I usually always make the Basic Soap recipe.
First I assembled all my supplies: distilled water, lye, kitchen scale (a must), glass jar w/ long wooden spoon, olive oil, palm oil, coconut oil, grapefruit seed extract, essential oils for scent.
The next step, after assembling your supplies, is to measure your lye into the glass jar.
Add distilled water to the lye… and you get a very interesting reaction. The mixture heats up to 200°. It happens instantaneously. It then takes about an hour and sometimes more to cool down to the proper temperature for use.
While the lye is cooling, I then melted/heated the oils. The oils are heated just until the bulk of it has melted. I added calendula (I think it was) to the oils to try and get a yellow soap.
Once the oils had cooled to the proper temperature, I strained the blossoms out.
I then added the lye to the oils.
To this mixture was added the grapefruit seed extract and essential oils. This was stirred until it reached a trace. (A term used in soap making that stands for just the point when the soap is starting to thicken and you can take a spoon and drizzle some mixture across the top mixture and you are able to see it the trail you make.)
I poured the liquid soap into my molds which were boxes I had on hand. I lined the boxes with freezer paper using masking tape to hold it in place.
I placed the soap under a few sleeping bags to keep it warm and left it overnight.
I made a second batch and used liquid chlorophyll for the colorant. This is the soap after setting overnight.
I took the soap out of the mold and using a ruler measured the bars, then cut.
I don’t know why I get white spots on the top surface of the soap but it seems to always happen. So, I scraped it off.

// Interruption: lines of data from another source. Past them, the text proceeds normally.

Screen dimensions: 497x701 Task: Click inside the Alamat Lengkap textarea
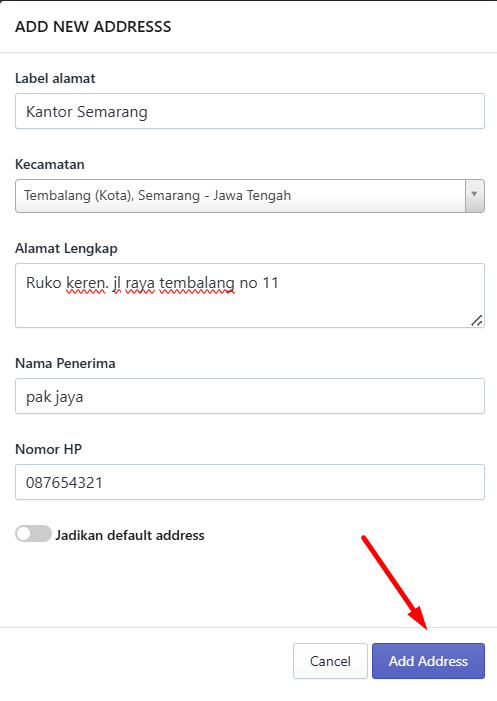(x=250, y=296)
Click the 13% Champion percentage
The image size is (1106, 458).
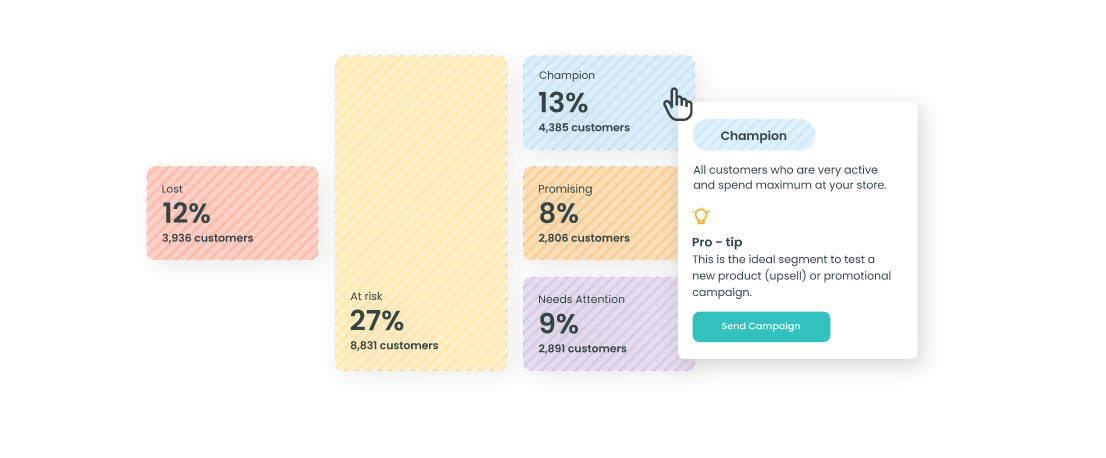tap(563, 103)
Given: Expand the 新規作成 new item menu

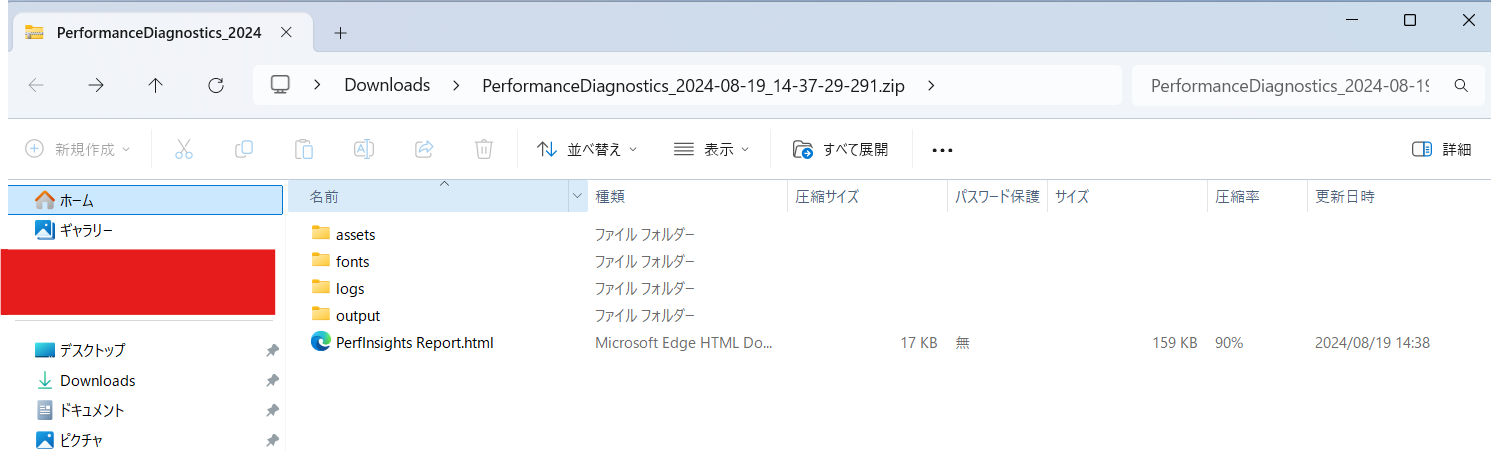Looking at the screenshot, I should (x=78, y=149).
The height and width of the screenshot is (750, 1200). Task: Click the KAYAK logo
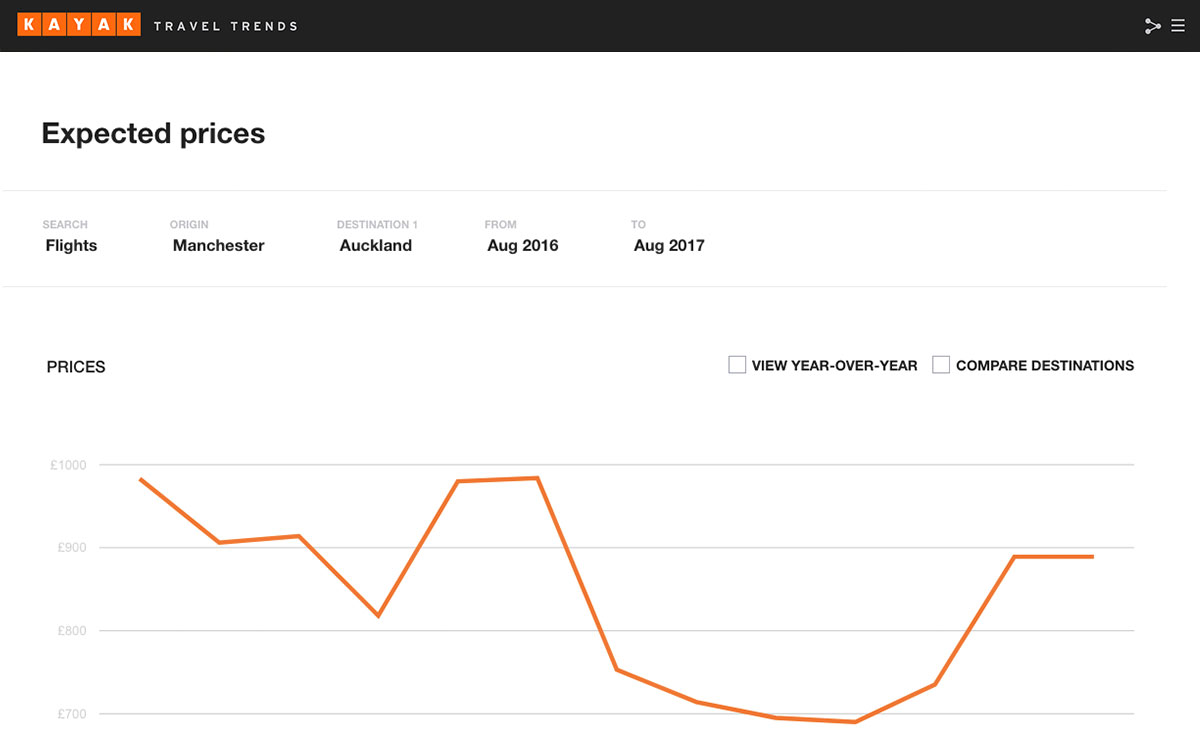point(79,25)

All the pieces that are scraped off can be gathered together into a ball and used. It’s not pretty but no soap goes to waste either.
The soap is left to cure for 3-4 weeks. The odd shaped bars were kept for our own use.
I wrapped the soap in saran wrap and printed labels to go on the wrapped bars of soap.
Did you know there really was a group of knights called Knights of the Bath? They received this name when going through the ceremony to become a knight. Part of the ceremony involved taking a bath as a symbol of purification. Maybe if you have boys that are allergic to baths you could entice them by explaining that even knights had to take baths. 🙂 Scrub away boys!